③ 线性化克隆载体的使用量应在50-200 ng之间;插入片段扩增产物的使用量应在20-200 ng之间。当使用上述公式计算DNA最适使用量超出这个范围时,直接选择最低/最高使用量即可。例如,插入片段长度为100 bp,最适使用量计算值为 4 ng,实际反应体系内使用量应为插入片段扩增产物最少使用量 20 ng。
④ 线性化克隆载体和插入片段扩增产物不进行DNA纯化直接使用时,加入总体积应不超过反应体系体积的1/5,即4 μL。
⑤ 试剂盒中提供500 bp control insert (25ng/μL) 和pUC19control vector, linearized (50 ng/μL) 各5 μL,需要时可进行阳性对照反应,每次反应各加1 μL。
3.2 重组反应
1)体系配制完成后,用移液器轻轻吹打几次混匀各组分,避免产生气泡 (请勿剧烈震荡或者涡旋混匀) 。
2)置于50℃反应20 min。
【注】:当插入片段>5kb时,可将孵育温度延长至25 min。
3)待反应完成后,建议将反应管置于冰上冷却5 min,目的是降低温度,以防温度过高降低感受态转化效率。
4)反应产物可直接进行转化;也可储存于-20℃,待需要时解冻转化。
【注】:我们推荐您在PCR仪或者水浴锅等温控比较精确的仪器上进行反应。
4. 重组产物转化、涂板
1)取10 μL冷却反应液,加入到100 μL感受态细胞中,轻弹管壁数下混匀,在冰上放置30 min。
2)42℃热激45-90秒,冰水浴孵育2 min。
3)加入900 μL SOC或LB培养基,37℃孵育10 min充分复苏。37℃,200rpm,摇菌45 min。

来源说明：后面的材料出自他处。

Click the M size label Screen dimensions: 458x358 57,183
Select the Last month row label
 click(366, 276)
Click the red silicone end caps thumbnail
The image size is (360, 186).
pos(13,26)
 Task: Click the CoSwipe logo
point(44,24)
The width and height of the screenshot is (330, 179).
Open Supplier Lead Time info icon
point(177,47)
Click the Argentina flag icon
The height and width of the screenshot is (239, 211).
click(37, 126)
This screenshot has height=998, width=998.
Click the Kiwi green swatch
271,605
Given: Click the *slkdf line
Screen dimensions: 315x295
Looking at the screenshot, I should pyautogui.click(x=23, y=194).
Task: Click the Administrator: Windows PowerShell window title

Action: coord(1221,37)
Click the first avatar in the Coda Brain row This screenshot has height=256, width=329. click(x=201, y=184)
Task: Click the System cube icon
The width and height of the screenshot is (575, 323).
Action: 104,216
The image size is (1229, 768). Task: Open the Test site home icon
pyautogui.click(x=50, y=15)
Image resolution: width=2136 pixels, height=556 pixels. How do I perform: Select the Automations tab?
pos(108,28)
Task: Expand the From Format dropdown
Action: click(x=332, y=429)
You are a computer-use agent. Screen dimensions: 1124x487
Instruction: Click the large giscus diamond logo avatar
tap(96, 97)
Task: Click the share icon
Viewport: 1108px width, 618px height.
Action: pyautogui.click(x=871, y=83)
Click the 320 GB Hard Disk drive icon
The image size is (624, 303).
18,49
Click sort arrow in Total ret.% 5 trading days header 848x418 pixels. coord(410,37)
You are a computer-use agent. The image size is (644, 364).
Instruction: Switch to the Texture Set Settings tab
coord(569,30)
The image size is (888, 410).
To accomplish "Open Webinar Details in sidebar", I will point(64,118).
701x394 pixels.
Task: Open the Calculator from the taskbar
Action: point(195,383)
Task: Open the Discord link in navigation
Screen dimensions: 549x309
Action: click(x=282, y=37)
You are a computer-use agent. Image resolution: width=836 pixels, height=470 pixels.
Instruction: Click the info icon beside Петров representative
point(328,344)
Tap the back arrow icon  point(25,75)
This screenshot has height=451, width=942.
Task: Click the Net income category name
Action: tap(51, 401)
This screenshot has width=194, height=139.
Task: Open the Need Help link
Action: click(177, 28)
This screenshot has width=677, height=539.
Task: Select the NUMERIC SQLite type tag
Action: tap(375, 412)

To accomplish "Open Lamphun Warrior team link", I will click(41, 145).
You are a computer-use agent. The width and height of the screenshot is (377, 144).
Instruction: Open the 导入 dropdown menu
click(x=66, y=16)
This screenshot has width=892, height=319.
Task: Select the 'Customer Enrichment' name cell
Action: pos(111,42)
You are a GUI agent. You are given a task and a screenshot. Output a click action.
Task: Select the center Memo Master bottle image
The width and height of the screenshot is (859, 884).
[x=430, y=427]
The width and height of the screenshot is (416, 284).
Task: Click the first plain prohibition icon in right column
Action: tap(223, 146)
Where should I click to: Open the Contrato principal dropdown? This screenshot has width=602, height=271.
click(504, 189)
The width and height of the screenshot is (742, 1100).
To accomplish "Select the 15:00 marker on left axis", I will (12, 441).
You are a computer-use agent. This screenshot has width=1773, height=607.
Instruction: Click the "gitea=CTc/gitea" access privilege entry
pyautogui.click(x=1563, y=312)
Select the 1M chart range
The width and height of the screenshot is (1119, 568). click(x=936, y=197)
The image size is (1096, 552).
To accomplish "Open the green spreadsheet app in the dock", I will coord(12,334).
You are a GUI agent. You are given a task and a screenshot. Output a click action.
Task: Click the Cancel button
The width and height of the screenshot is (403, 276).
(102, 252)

4)取100 μL菌液均匀涂布在含有适当抗生素的平板上。将平板倒置,于37℃过夜培养。
【注】:我们推荐您使用转化效率>108 cfu/μg的感受态细胞。如果感受态转化效率<108 cfu/μg(例如用CaCl2法新鲜制备的感受态转化效率通常在106-107 cfu/μg之间) ,请将培养菌液在5000 rpm离心3 min收集菌体,用100 μL LB培养基重悬后全部涂板。
5. 克隆鉴定
最方便快捷的方法是菌落PCR。用无菌的枪头或牙签将单个菌落挑至20-50 μL LB 培养基中混匀,直接取1 μL作为PCR模板。
我们推荐您至少用一条通用测序引物进行菌落PCR,这样可以避免PCR假阳性的产生。
将PCR阳性菌落的剩余菌液接种至含有适当抗生素的LB培养基中培养过夜,提取质粒做后续的鉴定。
附录1
线性化克隆载体和插入片段扩增产物浓度测定
将线性化克隆载体和插入片段扩增产物做数个等体积稀释梯度,原始产物和稀释后产物各取1 μL进行琼脂糖电泳,与DNA分子量标准 (DNA Marker)比较条带亮度以确定其近似浓度(绝大多数DNA分子量标准都有确定的DNA浓度)。由图可知,pUC19酶切产物DNA浓度约为100 ng/μL;扩增产物DNA浓度约为400 ng/μL。
附录2 Hieff CloneTM FAQ
1、最佳克隆位点选择?
① 所选载体克隆位点既可通过双酶切线性化,也可通过单酶切线性化。
② 在选择克隆位点时,应避免选择克隆位点上下游50 bp内有重复序列的区域。当克隆位点上下游20 bp区域内GC含量均在40%-60%范围之内时,重组效率将达到最大。如这部分区域GC含量高于70%或者低于30%,重组效率会受到较大影响。
2、无克隆长出或克隆数较少?
出现该情况,建议同时使用试剂盒所携带的阳性对照【插入片段和线性化载体】,可排除试剂盒本身的影响,并进行进一步判定,主要有以下可能情况:
① 引物设计不合适
推荐【同源序列(15bp-20 bp)+完整的酶切位点+基因特异性扩增引物】
② 感受态效率低
使用新鲜制备或妥善冻存的感受态细胞,确保其转化效率>107cfu/μg。每次操作时可设置一组转化质粒的对照实验,以检测感受态细胞的转化效率。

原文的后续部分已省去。